[Records from a data collection]
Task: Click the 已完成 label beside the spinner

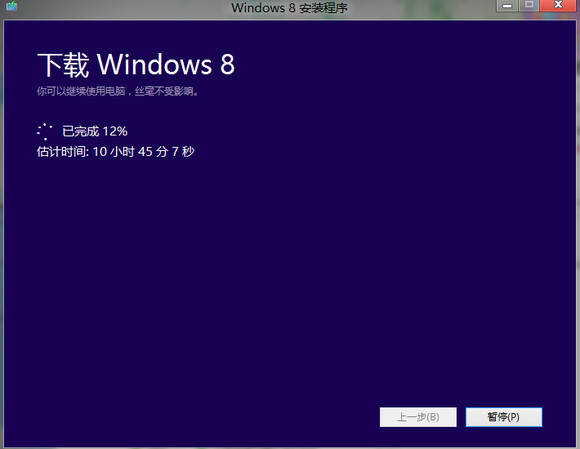Action: coord(81,131)
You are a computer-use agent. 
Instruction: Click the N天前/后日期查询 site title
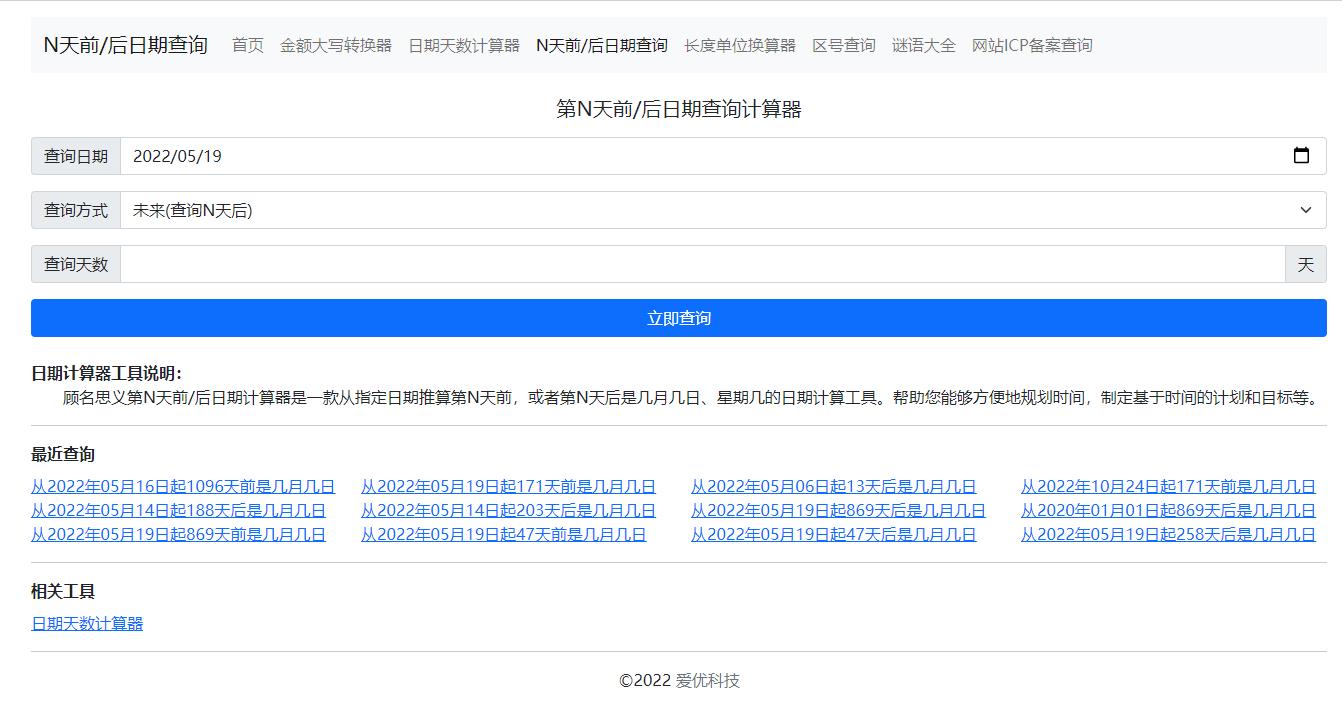127,44
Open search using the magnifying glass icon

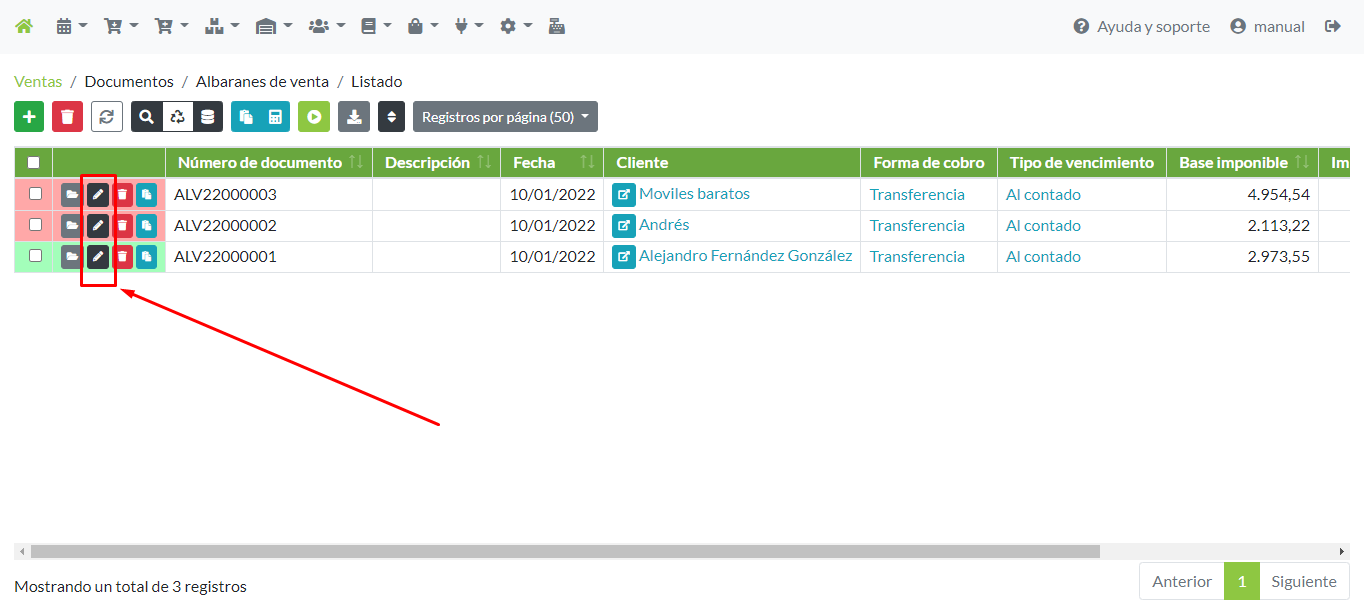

Work instruction = Write out again only the lines from the line that contains "Instruction: Click the N天前/后日期查询 site title" through the last line of the records, both ends included, without any of the pictures.

Output of the exercise =
Instruction: Click the N天前/后日期查询 site title
127,44
Open search using the magnifying glass icon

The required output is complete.